* _WORK ITEM_: Each record below should be returned exactly, with its pictures left out.

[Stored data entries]
· · · ·
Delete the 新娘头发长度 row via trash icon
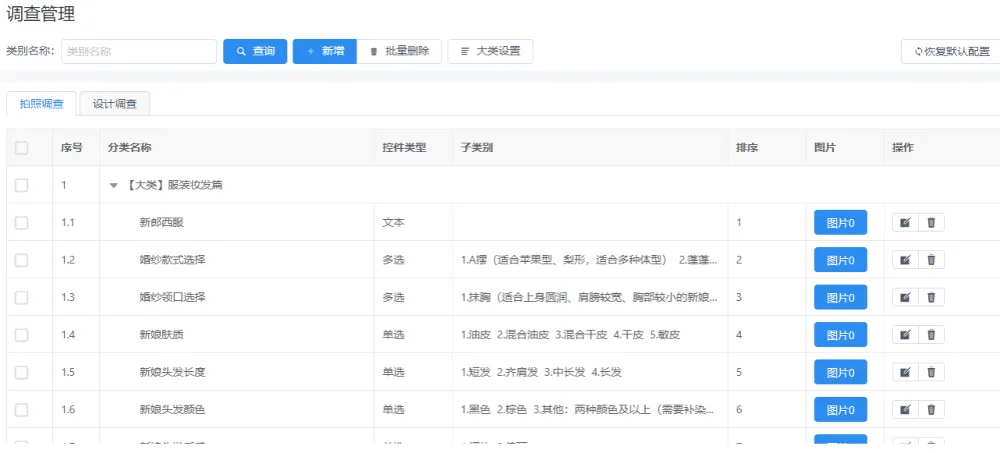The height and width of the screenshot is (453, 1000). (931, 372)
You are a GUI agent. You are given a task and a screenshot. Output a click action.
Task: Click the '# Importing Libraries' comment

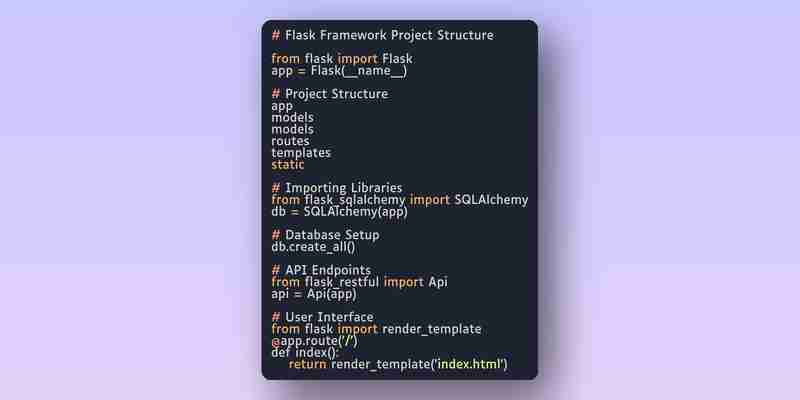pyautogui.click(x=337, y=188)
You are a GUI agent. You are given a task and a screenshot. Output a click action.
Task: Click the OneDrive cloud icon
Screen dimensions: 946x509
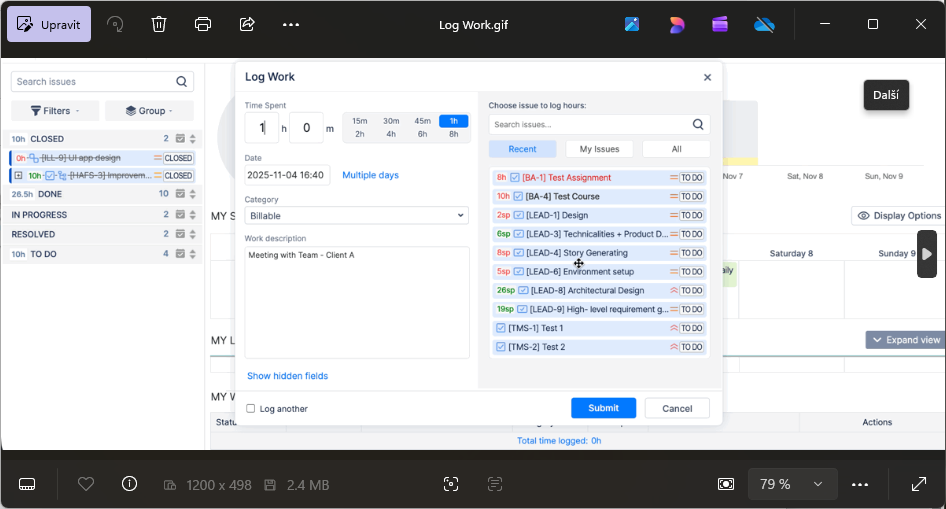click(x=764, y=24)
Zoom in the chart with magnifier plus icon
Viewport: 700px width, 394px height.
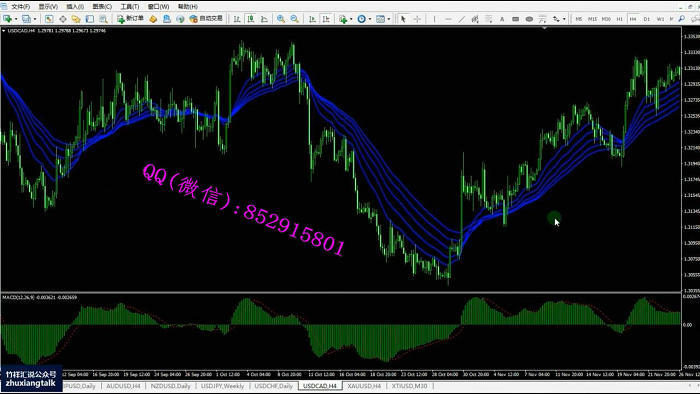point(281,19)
· · · ·
* _SOLUTION TO THIS PROBLEM_:
Delete the 新娘头发长度 row via trash icon
The height and width of the screenshot is (453, 1000). (931, 372)
You are a GUI agent. You are given a task and a screenshot. Output a click action.
Task: Click the '# Importing Libraries' comment

pyautogui.click(x=337, y=188)
You are a GUI agent. You are given a task and a screenshot. Output a click action.
Task: Click the OneDrive cloud icon
Screen dimensions: 946x509
click(x=764, y=24)
Zoom in the chart with magnifier plus icon
Viewport: 700px width, 394px height.
point(281,19)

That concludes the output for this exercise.